Setze den Text über die amerikanische Politik unter Bush rund um den 11. September nach seinem letzten Satz fort.

_DER SEITENTEXT_:
##############################

Schon während des Wahlkampfs von Georg Bush im Oktober 2000 war ich sicher, dass es zu einer radikalen Änderung der amerikanischen Außenpolitik kommen würde, im Sinne des Unilateralismus. Das hat seine Regierung in den Monaten vor dem 11. September 2001 dann genügend bewiesen – ich machte mir damals bereits Sorgen um die Zukunft der transatlantischen Beziehungen. Nach dem 11. September 2001, der innenpolitisch ausgenutzt wurde, kamen tiefe Sorgen um die liberale Zukunft des Landes hinzu. Die Folgen des 11. September waren, dass man erstens das Recht einschränkte und das nicht öffentlich zugab und dass man zweitens in den Medien, im öffentlichen Diskurs, aber auch im Parteileben, von Selbstbeschränkung reden konnte, von self-intimidation, Selbsteinschüchterung.

##############################

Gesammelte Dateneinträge

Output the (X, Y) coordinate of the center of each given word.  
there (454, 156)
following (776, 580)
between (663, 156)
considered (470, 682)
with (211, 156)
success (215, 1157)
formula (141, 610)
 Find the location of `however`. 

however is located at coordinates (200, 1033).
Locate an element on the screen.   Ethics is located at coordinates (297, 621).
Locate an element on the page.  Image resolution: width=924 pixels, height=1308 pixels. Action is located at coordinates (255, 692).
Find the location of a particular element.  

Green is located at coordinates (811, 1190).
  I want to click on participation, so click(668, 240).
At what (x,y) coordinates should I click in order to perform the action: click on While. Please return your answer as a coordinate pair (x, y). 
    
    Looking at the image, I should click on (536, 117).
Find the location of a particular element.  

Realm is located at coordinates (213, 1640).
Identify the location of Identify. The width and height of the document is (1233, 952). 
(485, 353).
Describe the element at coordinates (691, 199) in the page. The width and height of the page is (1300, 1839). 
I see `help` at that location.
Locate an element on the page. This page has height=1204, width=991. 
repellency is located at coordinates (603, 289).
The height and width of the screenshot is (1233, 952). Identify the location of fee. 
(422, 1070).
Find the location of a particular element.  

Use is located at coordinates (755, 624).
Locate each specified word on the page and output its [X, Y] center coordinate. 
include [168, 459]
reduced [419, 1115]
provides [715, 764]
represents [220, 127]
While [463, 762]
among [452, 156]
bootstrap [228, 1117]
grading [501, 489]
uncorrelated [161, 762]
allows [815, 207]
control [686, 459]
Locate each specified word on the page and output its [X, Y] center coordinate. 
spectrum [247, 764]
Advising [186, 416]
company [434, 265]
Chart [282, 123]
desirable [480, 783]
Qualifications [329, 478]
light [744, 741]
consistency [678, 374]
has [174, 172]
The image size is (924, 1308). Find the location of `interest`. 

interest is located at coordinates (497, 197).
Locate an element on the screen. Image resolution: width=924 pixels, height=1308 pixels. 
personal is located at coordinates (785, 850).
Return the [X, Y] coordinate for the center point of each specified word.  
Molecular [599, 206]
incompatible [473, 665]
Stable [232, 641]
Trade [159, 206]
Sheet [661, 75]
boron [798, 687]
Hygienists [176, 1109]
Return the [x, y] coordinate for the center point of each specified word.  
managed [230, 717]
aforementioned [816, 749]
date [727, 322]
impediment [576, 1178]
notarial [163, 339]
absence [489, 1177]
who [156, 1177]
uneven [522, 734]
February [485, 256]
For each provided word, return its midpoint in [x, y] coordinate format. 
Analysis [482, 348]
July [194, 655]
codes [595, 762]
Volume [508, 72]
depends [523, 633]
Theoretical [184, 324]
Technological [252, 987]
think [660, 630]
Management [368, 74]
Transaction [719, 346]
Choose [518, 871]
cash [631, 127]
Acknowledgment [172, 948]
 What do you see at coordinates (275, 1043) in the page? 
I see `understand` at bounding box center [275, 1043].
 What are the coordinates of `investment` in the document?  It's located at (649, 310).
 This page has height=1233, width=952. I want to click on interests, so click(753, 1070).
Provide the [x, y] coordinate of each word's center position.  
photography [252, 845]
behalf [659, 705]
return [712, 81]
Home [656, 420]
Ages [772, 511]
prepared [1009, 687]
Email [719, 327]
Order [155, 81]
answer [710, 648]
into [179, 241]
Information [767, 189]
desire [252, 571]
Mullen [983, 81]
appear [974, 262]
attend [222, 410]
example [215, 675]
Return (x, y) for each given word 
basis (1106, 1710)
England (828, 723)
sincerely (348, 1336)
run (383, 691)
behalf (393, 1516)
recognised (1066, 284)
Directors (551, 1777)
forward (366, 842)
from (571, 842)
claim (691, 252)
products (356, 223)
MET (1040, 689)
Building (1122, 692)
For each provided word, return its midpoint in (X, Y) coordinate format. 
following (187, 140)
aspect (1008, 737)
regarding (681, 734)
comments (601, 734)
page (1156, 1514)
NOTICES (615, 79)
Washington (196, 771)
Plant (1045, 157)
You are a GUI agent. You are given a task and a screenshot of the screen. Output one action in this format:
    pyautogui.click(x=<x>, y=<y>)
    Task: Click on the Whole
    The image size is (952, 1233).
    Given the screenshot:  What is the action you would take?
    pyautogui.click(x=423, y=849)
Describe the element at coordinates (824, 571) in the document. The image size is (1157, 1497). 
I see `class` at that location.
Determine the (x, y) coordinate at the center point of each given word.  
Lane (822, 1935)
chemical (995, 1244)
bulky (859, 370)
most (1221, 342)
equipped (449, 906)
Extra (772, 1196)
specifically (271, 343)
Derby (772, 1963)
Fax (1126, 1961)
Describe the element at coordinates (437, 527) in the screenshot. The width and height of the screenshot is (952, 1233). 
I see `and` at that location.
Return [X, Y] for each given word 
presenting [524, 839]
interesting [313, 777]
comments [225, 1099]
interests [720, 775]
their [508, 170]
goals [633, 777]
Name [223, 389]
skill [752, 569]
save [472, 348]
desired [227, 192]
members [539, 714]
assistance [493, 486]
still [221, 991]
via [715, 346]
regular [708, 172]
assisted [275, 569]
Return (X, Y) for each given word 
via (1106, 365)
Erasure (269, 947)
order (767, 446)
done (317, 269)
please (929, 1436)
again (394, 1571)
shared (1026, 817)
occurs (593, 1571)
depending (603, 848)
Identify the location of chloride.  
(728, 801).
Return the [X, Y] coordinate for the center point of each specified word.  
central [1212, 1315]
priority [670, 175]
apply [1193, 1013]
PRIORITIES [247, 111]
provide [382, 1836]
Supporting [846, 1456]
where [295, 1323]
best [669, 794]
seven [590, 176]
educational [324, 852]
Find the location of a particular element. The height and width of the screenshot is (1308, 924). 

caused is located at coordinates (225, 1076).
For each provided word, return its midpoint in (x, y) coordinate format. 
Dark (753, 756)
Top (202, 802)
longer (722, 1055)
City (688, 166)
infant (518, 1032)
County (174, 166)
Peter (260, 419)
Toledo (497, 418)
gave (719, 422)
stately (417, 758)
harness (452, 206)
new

##############################

_DEIN ERGEBNIS_:
Selbstverständlich war ich durch das, was in der Weimarer Republik passiert war, alarmiert und merkte, wie Bushs Regierung die Verfassung hier und da, und ohne es immer zuzugeben, aushöhlte. Das hat mir und vielen Freunden eine tiefe Sorge erweckt.Ich habe damals am 11. September in mein Tagebuch geschrieben: „Das ist eine schreckliche Gefahr für die liberale Demokratie.“ Und leider hat sich das in den ersten Jahren als richtig erwiesen. Heute sehe ich die Sache mit etwas größerer Hoffnung. Ich hoffe zumindest, dass das Schlimmste überwunden ist. Aber: Es gibt die Zerbrechlichkeit der Freiheit, der Demokratie, die Aushöhlung einer Verfassung. Amerika war erschüttert. Aber es hat ein liberales Fundament, und das ist zu beschützen.Wer auch immer dieses Jahr in den USA gewählt wird, dieser Kandidat wird mehr für die transatlantischen Beziehungen tun.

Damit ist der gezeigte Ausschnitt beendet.